More Precise Mechanical Delineation in the McEnrueful-- DTL Approach Shot-- Crosscourt Dropshot Complex
Is that title off-putting? So sorry, my reader, but remember I am not here to entertain you but rather to work on my own orchestration.
If someone wishes to come along in my forehand progressions, fine. If not, that's fine, too.
"Orchestration." A big word not used enough. And continuous orchestration is a huge part of my tennis life. I would much rather do forehand re-orchestration than a cardio drill.
I recently went through studies from all films and available information on the Ellsworth Vines and J. Donald Budge forehands. The result of those experiments was a beefed up flat forehand for myself which I now am all but ready to jettison.

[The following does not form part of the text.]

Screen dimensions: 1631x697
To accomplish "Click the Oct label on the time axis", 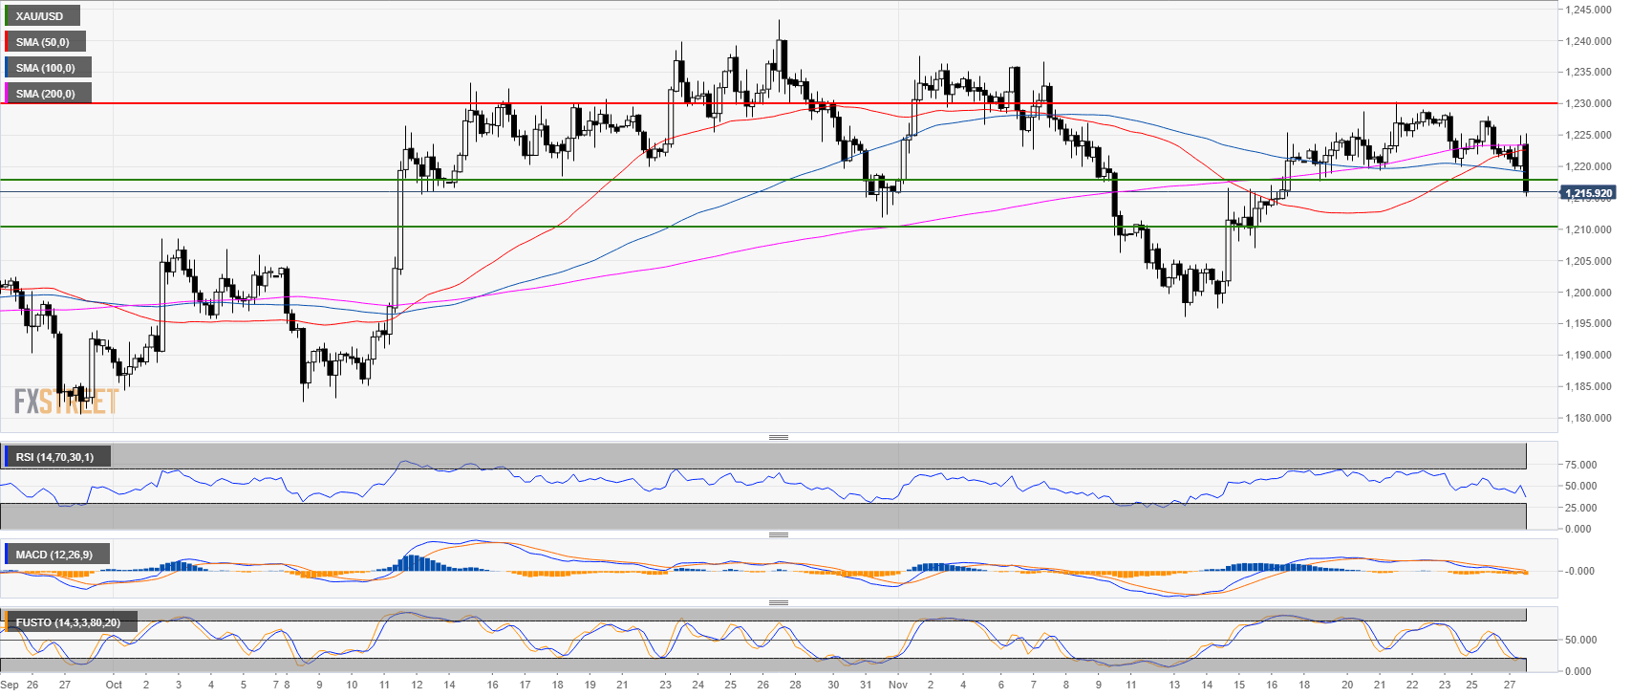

For I see that new flat forehand as mere scaffolding for a big topspin forehand. Which, if fully mastered, will prove better complement to the softer composite grip McEnrueful than something eastern-gripped and fast and basically flat (and likely to go out in my and probably your case too).
The McEnrueful-- one of my favorite subjects in all of tennis-- is imitation of just one of John McEnroe's forehands, the one where he keeps his knees bent rather than extend them in a pogo-stock finish that carries weight through the ball.
But hips to shoulders sequence is still one of this shot's characteristics. The hips rotating foward lower the shoulder and racket behind one. The shoulders rotating forward then bank up to the ball for a quite accurate shot.
From same composite grip one can do much similar but some different to prepare for one's down the line approach shot. The racket goes down and up to one's side, not behind one. And the arm meanwhile straightens more. Contact is slightly to the right.
Elbow fall seems a good image to glom on even though one is dragging the racket butt across. The full arm slices down and across in a unified blend. It then folds at the elbow. This folding happens sooner than I have done it before, which makes the crossing much more comfortable and assured.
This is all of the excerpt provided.